What you should do
Collect from the data below each line with "sidebar".

Items from a data source:
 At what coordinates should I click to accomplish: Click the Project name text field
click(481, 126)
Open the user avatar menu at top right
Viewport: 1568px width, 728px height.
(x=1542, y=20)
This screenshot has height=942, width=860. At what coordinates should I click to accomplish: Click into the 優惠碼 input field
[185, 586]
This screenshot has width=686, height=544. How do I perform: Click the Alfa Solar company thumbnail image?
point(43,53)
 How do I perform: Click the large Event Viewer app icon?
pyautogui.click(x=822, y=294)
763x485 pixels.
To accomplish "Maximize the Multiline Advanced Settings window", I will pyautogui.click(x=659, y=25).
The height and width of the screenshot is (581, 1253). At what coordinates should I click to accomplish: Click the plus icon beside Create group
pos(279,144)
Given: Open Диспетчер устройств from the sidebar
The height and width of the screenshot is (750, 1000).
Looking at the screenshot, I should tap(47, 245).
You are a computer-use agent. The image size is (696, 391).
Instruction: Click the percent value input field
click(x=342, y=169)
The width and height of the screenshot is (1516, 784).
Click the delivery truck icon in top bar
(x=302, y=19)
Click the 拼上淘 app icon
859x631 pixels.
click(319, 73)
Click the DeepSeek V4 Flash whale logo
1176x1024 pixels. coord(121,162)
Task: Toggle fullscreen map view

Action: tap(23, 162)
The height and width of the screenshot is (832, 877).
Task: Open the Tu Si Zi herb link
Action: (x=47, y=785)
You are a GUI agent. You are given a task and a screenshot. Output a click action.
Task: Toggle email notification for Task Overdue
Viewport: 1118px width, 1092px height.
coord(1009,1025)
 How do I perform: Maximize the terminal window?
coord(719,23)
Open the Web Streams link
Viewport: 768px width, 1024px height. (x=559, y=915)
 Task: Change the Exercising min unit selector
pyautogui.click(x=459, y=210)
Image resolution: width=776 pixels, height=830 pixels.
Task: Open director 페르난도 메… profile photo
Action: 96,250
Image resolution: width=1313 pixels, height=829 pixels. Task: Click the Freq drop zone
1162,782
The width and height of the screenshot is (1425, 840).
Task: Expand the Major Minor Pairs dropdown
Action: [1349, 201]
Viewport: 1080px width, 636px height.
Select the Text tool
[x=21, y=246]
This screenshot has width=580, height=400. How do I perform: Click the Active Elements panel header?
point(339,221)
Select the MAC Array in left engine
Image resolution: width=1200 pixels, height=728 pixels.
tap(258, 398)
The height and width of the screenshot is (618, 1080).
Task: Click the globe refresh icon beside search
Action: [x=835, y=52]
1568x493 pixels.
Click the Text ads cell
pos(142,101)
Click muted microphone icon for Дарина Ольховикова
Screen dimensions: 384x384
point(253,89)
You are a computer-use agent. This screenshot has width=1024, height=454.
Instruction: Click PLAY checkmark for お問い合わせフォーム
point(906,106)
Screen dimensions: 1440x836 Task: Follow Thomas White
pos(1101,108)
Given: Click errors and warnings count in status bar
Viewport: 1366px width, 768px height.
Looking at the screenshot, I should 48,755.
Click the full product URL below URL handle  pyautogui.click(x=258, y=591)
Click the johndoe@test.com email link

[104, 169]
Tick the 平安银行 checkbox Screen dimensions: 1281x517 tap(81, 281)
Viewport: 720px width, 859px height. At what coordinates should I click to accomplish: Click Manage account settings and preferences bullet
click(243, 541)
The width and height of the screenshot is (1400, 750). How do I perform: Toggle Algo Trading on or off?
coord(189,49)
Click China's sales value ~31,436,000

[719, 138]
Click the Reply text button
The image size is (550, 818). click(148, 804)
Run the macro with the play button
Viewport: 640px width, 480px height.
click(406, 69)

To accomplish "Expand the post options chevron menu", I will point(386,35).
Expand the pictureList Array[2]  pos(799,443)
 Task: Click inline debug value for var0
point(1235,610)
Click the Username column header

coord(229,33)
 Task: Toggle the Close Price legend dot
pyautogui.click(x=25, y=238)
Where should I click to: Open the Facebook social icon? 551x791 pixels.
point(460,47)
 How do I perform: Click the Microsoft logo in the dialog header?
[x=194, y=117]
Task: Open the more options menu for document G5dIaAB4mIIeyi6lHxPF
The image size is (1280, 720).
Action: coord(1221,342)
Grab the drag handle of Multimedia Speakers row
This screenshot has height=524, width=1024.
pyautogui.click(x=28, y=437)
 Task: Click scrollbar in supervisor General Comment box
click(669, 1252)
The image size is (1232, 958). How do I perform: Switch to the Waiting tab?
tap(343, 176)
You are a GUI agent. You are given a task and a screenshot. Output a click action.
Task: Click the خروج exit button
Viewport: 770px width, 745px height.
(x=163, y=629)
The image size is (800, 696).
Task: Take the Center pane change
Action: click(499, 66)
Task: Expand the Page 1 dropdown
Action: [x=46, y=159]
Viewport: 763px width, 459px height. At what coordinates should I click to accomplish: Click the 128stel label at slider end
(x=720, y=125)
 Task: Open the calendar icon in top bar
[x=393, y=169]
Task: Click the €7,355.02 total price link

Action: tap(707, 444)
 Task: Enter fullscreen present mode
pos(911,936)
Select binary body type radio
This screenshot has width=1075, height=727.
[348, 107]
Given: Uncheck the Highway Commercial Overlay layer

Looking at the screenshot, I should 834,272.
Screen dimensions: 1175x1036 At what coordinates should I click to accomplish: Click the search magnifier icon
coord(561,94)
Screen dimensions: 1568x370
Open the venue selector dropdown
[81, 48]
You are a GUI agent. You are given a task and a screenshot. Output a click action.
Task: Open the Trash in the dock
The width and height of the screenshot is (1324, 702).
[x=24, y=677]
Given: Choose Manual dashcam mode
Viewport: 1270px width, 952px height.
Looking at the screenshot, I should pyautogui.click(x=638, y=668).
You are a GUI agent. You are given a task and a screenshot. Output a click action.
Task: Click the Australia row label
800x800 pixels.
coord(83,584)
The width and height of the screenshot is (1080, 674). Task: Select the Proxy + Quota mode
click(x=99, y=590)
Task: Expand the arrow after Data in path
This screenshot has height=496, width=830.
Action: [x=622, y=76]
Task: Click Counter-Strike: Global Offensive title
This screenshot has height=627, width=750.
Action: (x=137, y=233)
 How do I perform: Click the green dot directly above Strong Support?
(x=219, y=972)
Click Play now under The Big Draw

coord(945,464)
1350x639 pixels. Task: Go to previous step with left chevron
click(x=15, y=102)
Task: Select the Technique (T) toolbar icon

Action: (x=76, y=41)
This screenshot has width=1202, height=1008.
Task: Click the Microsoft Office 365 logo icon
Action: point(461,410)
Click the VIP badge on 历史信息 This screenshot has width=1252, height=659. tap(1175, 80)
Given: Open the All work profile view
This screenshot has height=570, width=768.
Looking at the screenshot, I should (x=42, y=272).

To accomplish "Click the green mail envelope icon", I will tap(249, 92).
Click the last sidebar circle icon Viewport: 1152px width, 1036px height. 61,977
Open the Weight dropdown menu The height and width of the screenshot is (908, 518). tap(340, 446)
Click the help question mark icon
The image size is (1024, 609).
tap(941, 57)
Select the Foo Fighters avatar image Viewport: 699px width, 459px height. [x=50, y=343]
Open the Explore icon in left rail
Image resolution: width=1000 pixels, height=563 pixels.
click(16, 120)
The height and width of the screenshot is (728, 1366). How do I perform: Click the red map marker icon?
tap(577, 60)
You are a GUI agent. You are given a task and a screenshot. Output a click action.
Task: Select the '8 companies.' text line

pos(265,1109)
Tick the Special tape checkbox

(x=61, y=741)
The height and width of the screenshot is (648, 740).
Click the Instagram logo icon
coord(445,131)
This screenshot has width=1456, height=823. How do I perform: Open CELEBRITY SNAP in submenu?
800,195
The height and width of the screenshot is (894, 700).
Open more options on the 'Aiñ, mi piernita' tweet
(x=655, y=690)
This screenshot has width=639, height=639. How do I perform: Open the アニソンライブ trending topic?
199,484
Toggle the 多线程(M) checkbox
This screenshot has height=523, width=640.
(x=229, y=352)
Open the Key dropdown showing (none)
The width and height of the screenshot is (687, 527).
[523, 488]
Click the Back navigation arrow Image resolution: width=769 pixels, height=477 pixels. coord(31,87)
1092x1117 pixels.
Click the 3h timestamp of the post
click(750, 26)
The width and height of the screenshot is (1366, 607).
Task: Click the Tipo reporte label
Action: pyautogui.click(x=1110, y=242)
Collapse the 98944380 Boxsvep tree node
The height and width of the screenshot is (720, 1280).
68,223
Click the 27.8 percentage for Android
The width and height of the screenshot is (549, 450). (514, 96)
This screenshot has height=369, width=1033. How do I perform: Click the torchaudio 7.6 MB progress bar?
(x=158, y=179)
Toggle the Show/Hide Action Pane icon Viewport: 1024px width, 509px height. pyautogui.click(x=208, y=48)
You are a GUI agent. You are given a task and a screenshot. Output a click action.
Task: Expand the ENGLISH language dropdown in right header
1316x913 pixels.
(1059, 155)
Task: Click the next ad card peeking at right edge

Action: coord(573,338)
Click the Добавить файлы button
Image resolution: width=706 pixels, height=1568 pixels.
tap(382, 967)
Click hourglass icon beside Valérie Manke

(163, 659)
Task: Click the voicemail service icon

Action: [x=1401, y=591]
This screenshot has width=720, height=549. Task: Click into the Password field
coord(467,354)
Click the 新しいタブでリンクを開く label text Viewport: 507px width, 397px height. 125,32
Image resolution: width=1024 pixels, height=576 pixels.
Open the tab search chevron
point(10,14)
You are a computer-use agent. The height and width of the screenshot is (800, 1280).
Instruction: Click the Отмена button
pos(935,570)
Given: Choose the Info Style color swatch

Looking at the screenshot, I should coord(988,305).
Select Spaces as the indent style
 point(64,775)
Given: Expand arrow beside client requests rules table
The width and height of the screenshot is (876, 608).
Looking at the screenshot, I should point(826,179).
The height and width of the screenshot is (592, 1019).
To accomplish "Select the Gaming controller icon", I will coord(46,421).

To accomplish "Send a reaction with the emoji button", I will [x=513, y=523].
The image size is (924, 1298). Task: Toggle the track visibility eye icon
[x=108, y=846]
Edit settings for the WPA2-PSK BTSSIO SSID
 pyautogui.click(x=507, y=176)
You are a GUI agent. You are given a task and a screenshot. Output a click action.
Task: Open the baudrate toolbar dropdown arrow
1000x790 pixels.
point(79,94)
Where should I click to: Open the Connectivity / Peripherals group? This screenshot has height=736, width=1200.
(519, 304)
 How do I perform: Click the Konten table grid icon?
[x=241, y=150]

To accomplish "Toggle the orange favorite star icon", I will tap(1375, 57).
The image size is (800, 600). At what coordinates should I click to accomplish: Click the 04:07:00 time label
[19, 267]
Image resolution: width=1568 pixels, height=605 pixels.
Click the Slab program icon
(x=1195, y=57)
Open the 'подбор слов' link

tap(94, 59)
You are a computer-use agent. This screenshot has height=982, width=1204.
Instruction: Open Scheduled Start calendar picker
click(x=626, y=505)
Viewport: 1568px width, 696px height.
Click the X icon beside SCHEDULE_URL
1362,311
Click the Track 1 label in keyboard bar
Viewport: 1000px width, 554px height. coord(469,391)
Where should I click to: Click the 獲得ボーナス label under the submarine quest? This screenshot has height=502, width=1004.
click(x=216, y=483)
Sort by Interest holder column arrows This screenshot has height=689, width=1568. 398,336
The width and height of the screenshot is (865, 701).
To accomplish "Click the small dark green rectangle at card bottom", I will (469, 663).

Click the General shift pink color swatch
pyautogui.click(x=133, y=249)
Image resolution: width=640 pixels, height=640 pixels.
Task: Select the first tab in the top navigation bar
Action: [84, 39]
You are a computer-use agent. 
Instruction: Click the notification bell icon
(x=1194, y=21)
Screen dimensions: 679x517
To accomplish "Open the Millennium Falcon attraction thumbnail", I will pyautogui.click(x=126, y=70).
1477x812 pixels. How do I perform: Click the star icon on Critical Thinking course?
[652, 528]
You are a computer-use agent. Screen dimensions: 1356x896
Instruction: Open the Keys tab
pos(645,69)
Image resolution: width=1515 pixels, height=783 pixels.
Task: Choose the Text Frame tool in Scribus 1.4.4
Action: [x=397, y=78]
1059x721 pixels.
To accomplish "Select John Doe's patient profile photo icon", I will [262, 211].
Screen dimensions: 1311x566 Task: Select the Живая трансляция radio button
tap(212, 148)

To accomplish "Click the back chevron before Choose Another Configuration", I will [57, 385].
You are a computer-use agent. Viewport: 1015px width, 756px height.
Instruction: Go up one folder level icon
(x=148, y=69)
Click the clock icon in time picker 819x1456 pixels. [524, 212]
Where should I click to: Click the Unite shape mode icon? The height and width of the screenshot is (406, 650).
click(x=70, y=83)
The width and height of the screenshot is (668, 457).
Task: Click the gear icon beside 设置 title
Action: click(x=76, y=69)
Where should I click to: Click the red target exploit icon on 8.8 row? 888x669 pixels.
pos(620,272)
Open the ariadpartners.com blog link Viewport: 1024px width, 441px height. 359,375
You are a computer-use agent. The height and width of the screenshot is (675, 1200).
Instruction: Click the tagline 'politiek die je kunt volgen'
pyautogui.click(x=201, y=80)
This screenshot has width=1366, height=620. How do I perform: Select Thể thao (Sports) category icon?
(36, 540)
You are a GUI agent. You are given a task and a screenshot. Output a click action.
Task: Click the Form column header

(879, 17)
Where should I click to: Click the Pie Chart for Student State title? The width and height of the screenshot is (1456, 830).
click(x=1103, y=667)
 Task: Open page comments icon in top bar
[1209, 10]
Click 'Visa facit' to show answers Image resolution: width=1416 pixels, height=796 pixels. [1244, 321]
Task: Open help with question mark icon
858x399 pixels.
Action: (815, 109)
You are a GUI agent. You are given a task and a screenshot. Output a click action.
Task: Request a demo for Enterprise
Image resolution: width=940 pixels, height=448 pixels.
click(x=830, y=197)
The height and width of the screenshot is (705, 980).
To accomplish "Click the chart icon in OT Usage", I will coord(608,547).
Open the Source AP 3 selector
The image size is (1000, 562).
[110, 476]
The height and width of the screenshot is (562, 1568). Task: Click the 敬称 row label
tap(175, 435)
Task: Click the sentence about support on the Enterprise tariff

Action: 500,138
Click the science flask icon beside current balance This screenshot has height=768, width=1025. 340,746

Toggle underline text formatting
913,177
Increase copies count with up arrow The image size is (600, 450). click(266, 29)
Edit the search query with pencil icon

Task solution
Given: Open Диспетчер устройств from the sidebar
Click the last sidebar circle icon Viewport: 1152px width, 1036px height. 61,977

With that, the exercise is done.